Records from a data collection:
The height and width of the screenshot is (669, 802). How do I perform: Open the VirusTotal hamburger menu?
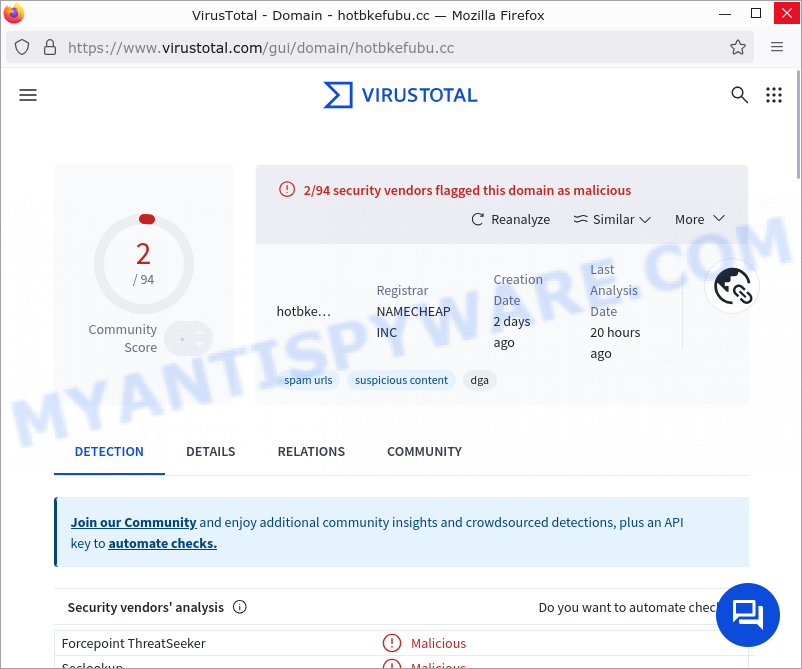(28, 95)
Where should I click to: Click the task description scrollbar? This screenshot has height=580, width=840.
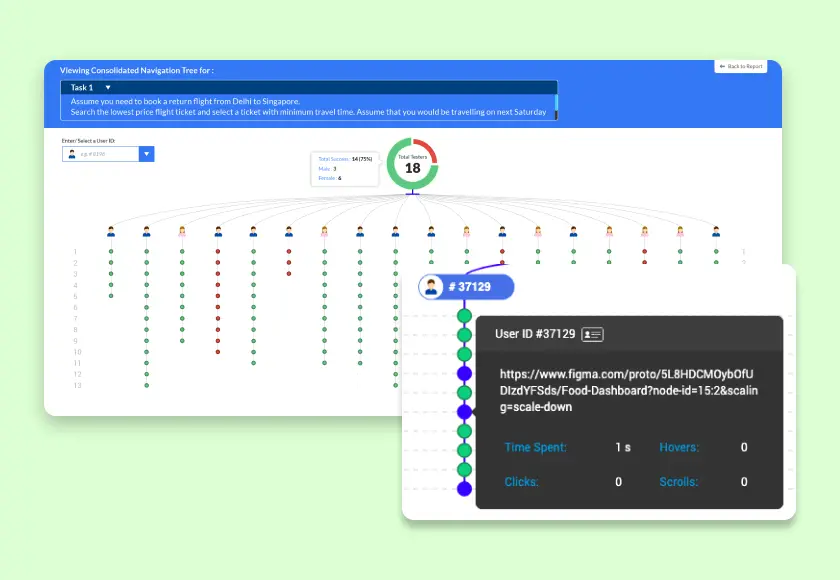tap(556, 103)
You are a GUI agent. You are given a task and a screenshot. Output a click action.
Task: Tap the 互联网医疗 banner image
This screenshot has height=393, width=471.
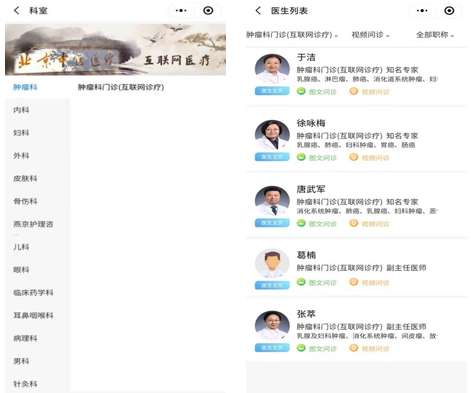[x=115, y=49]
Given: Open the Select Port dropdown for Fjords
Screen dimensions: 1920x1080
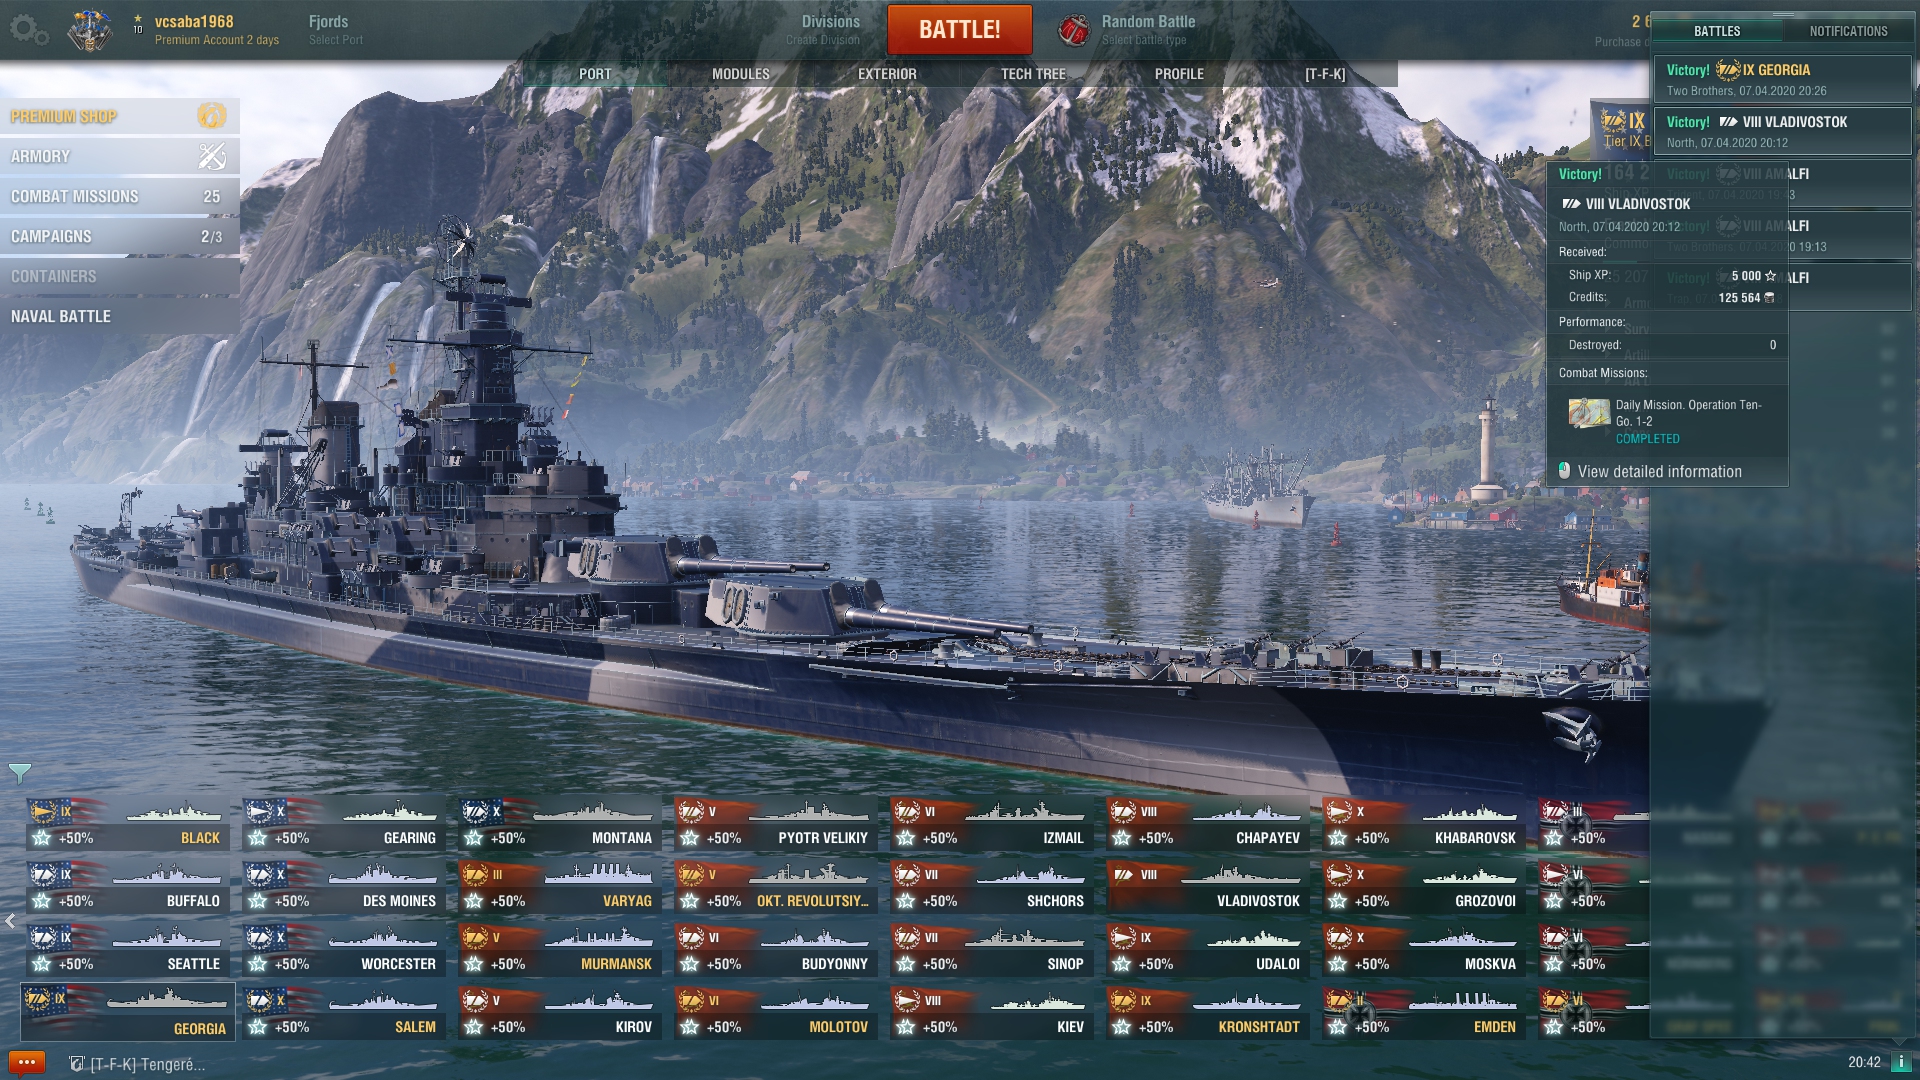Looking at the screenshot, I should 336,30.
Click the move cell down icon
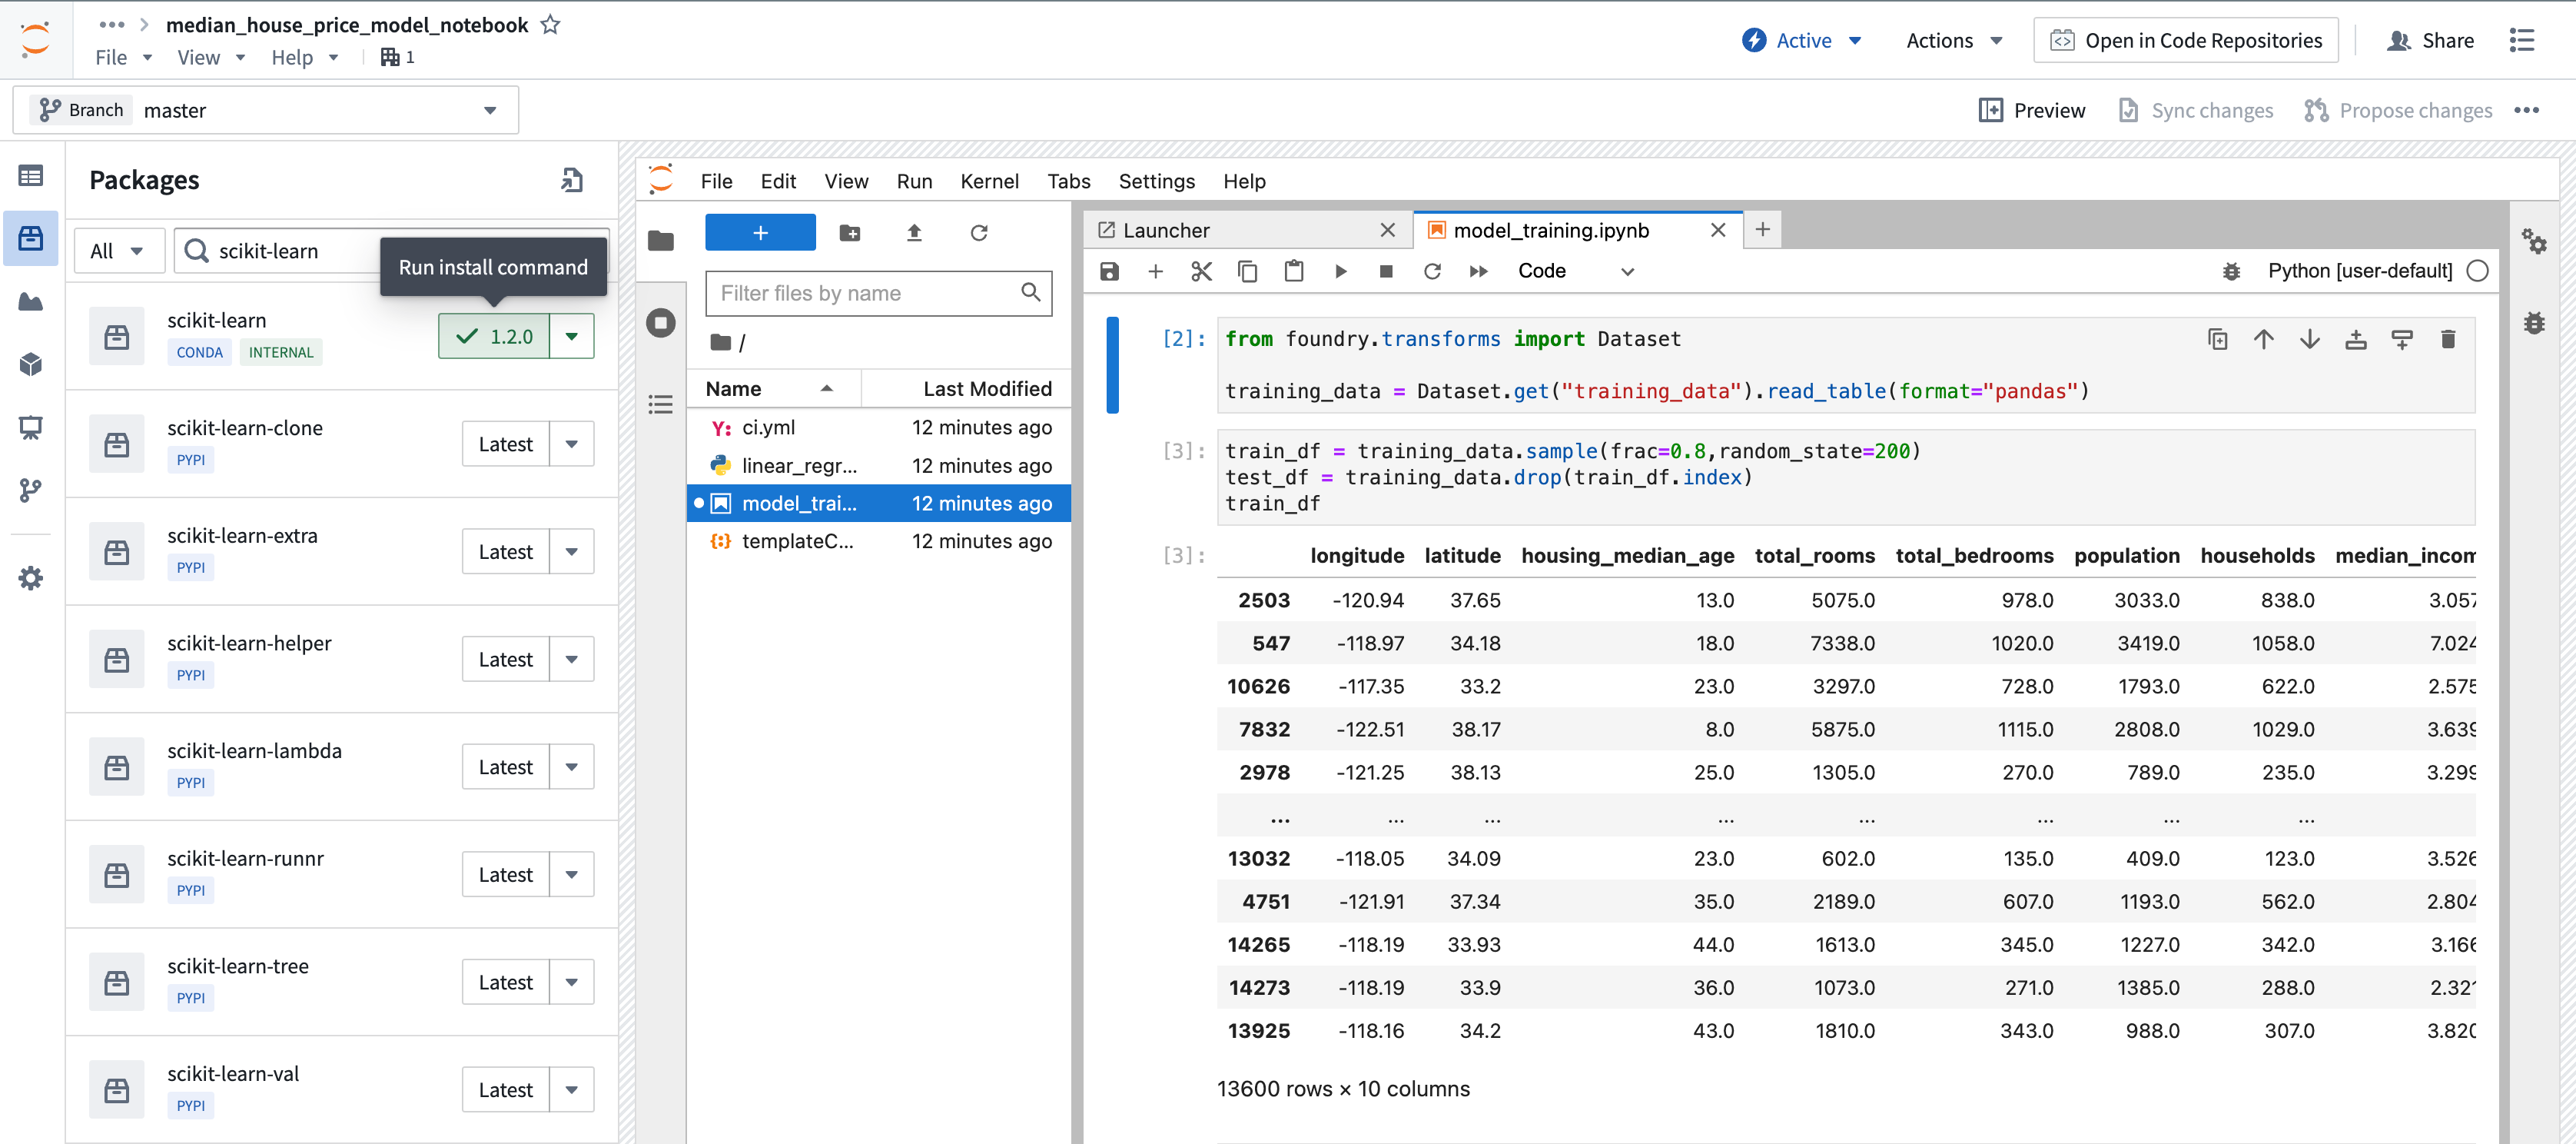2576x1144 pixels. point(2309,342)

- **EXERCISE**
Drop the pictures, then write out only the lines running from the one containing "Where should I" through the last line above, both included, exactly.

- **SOLUTION TO THIS EXERCISE**
Where should I click to: Click the task description scrollbar? This screenshot has height=580, width=840.
tap(556, 103)
You are a GUI agent. You are given a task and a screenshot. Output a click action.
Task: Tap the 互联网医疗 banner image
This screenshot has height=393, width=471.
[x=115, y=49]
Given: Open the Select Port dropdown for Fjords
Screen dimensions: 1920x1080
Looking at the screenshot, I should 336,30.
Click the move cell down icon
2576x1144 pixels. point(2309,342)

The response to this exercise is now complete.